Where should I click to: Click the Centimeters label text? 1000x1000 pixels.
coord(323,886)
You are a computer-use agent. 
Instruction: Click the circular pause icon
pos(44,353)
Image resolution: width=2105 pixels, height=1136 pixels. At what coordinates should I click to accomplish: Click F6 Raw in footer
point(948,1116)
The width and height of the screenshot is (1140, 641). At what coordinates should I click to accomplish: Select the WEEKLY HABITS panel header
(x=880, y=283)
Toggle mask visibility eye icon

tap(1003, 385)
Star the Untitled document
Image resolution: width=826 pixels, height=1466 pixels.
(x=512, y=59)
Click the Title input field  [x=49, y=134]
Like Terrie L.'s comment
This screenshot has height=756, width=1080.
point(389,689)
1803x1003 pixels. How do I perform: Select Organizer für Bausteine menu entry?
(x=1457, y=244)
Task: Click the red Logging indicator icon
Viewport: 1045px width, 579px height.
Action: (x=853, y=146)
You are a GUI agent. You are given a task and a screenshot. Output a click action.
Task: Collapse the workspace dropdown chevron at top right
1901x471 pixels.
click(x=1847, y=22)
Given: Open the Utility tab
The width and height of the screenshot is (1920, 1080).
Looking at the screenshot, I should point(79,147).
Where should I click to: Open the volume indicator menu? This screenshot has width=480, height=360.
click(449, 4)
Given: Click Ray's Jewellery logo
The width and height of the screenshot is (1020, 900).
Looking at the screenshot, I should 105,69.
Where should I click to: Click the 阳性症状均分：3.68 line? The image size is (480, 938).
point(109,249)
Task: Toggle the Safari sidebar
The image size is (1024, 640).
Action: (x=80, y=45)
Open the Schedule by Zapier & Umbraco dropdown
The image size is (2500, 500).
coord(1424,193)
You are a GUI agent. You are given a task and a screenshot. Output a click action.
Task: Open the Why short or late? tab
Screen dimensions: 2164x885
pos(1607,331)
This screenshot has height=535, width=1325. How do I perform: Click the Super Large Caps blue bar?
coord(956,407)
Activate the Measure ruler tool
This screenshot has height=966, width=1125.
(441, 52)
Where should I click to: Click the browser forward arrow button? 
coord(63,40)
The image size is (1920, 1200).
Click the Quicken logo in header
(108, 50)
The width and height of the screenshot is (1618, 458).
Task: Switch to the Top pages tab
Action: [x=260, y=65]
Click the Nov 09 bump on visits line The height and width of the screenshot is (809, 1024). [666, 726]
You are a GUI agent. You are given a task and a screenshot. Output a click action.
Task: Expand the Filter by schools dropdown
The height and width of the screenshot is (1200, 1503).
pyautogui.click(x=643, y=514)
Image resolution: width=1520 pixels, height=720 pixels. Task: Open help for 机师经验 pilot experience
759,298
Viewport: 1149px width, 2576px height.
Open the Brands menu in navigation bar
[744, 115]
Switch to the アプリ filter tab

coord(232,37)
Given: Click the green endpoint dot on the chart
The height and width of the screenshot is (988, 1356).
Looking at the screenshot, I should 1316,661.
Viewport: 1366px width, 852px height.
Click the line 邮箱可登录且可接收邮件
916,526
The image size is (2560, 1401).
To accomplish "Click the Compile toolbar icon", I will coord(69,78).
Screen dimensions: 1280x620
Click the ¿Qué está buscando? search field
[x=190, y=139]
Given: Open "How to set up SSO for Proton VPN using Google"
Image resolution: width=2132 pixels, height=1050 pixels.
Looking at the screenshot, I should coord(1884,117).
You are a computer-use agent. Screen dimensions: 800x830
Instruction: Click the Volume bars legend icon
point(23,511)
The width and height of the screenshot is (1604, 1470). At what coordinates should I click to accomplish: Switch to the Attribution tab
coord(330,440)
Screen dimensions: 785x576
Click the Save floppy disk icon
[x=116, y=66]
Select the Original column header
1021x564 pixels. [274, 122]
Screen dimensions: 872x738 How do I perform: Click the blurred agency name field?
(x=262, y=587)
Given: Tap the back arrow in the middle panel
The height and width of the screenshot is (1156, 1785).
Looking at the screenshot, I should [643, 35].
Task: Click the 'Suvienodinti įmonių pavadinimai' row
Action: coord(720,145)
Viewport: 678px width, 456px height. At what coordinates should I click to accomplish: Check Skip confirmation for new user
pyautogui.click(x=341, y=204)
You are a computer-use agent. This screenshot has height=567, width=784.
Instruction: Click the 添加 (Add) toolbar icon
-----
Aim: Format the data above as a JSON list of strings, with each line as one string and blank lines omitted.

Answer below:
[
  "Where should I click to: Click the Centimeters label text? 1000x1000 pixels.",
  "coord(323,886)",
  "You are a computer-use agent. ",
  "Instruction: Click the circular pause icon",
  "pos(44,353)",
  "Image resolution: width=2105 pixels, height=1136 pixels. At what coordinates should I click to accomplish: Click F6 Raw in footer",
  "point(948,1116)",
  "The width and height of the screenshot is (1140, 641). At what coordinates should I click to accomplish: Select the WEEKLY HABITS panel header",
  "(x=880, y=283)",
  "Toggle mask visibility eye icon",
  "tap(1003, 385)",
  "Star the Untitled document",
  "Image resolution: width=826 pixels, height=1466 pixels.",
  "(x=512, y=59)",
  "Click the Title input field  [x=49, y=134]",
  "Like Terrie L.'s comment",
  "This screenshot has height=756, width=1080.",
  "point(389,689)",
  "1803x1003 pixels. How do I perform: Select Organizer für Bausteine menu entry?",
  "(x=1457, y=244)",
  "Task: Click the red Logging indicator icon",
  "Viewport: 1045px width, 579px height.",
  "Action: (x=853, y=146)",
  "You are a GUI agent. You are given a task and a screenshot. Output a click action.",
  "Task: Collapse the workspace dropdown chevron at top right",
  "1901x471 pixels.",
  "click(x=1847, y=22)",
  "Given: Open the Utility tab",
  "The width and height of the screenshot is (1920, 1080).",
  "Looking at the screenshot, I should point(79,147).",
  "Where should I click to: Open the volume indicator menu? This screenshot has width=480, height=360.",
  "click(449, 4)",
  "Given: Click Ray's Jewellery logo",
  "The width and height of the screenshot is (1020, 900).",
  "Looking at the screenshot, I should 105,69.",
  "Where should I click to: Click the 阳性症状均分：3.68 line? The image size is (480, 938).",
  "point(109,249)",
  "Task: Toggle the Safari sidebar",
  "The image size is (1024, 640).",
  "Action: (x=80, y=45)",
  "Open the Schedule by Zapier & Umbraco dropdown",
  "The image size is (2500, 500).",
  "coord(1424,193)",
  "You are a GUI agent. You are given a task and a screenshot. Output a click action.",
  "Task: Open the Why short or late? tab",
  "Screen dimensions: 2164x885",
  "pos(1607,331)",
  "This screenshot has height=535, width=1325. How do I perform: Click the Super Large Caps blue bar?",
  "coord(956,407)",
  "Activate the Measure ruler tool",
  "This screenshot has height=966, width=1125.",
  "(441, 52)",
  "Where should I click to: Click the browser forward arrow button? ",
  "coord(63,40)",
  "The image size is (1920, 1200).",
  "Click the Quicken logo in header",
  "(108, 50)",
  "The width and height of the screenshot is (1618, 458).",
  "Task: Switch to the Top pages tab",
  "Action: [x=260, y=65]",
  "Click the Nov 09 bump on visits line The height and width of the screenshot is (809, 1024). [666, 726]",
  "You are a GUI agent. You are given a task and a screenshot. Output a click action.",
  "Task: Expand the Filter by schools dropdown",
  "The height and width of the screenshot is (1200, 1503).",
  "pyautogui.click(x=643, y=514)",
  "Image resolution: width=1520 pixels, height=720 pixels. Task: Open help for 机师经验 pilot experience",
  "759,298",
  "Viewport: 1149px width, 2576px height.",
  "Open the Brands menu in navigation bar",
  "[744, 115]",
  "Switch to the アプリ filter tab",
  "coord(232,37)",
  "Given: Click the green endpoint dot on the chart",
  "The height and width of the screenshot is (988, 1356).",
  "Looking at the screenshot, I should 1316,661.",
  "Viewport: 1366px width, 852px height.",
  "Click the line 邮箱可登录且可接收邮件",
  "916,526",
  "The image size is (2560, 1401).",
  "To accomplish \"Click the Compile toolbar icon\", I will coord(69,78).",
  "Screen dimensions: 1280x620",
  "Click the ¿Qué está buscando? search field",
  "[x=190, y=139]",
  "Given: Open \"How to set up SSO for Proton VPN using Google\"",
  "Image resolution: width=2132 pixels, height=1050 pixels.",
  "Looking at the screenshot, I should coord(1884,117).",
  "You are a computer-use agent. Screen dimensions: 800x830",
  "Instruction: Click the Volume bars legend icon",
  "point(23,511)",
  "The width and height of the screenshot is (1604, 1470). At what coordinates should I click to accomplish: Switch to the Attribution tab",
  "coord(330,440)",
  "Screen dimensions: 785x576",
  "Click the Save floppy disk icon",
  "[x=116, y=66]",
  "Select the Original column header",
  "1021x564 pixels. [274, 122]",
  "Screen dimensions: 872x738 How do I perform: Click the blurred agency name field?",
  "(x=262, y=587)",
  "Given: Tap the back arrow in the middle panel",
  "The height and width of the screenshot is (1156, 1785).",
  "Looking at the screenshot, I should [643, 35].",
  "Task: Click the 'Suvienodinti įmonių pavadinimai' row",
  "Action: coord(720,145)",
  "Viewport: 678px width, 456px height. At what coordinates should I click to accomplish: Check Skip confirmation for new user",
  "pyautogui.click(x=341, y=204)",
  "You are a computer-use agent. This screenshot has height=567, width=784.",
  "Instruction: Click the 添加 (Add) toolbar icon"
]